From the first line to the last, give the material again exactly, without the images.

※

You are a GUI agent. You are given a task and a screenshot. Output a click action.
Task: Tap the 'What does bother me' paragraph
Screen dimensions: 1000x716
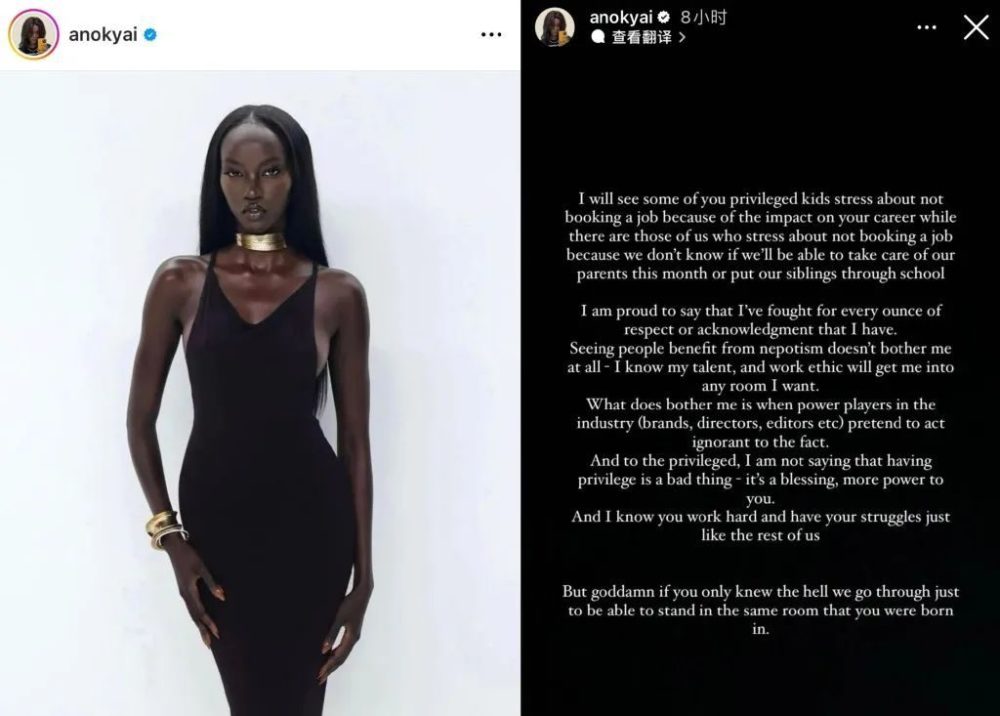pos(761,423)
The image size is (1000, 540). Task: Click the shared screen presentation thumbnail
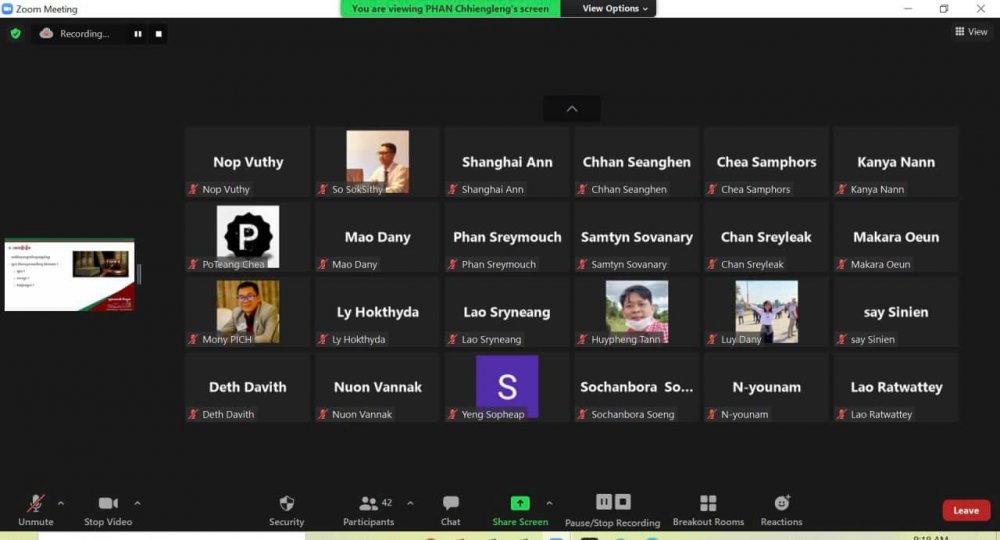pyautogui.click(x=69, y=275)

※

→ **REPLY**:
You are a GUI agent. You are given a task and a screenshot. Output a click action.
Task: Tap the 'What does bother me' paragraph
Screen dimensions: 1000x716
pos(761,423)
The image size is (1000, 540). Task: Click the shared screen presentation thumbnail
pyautogui.click(x=69, y=275)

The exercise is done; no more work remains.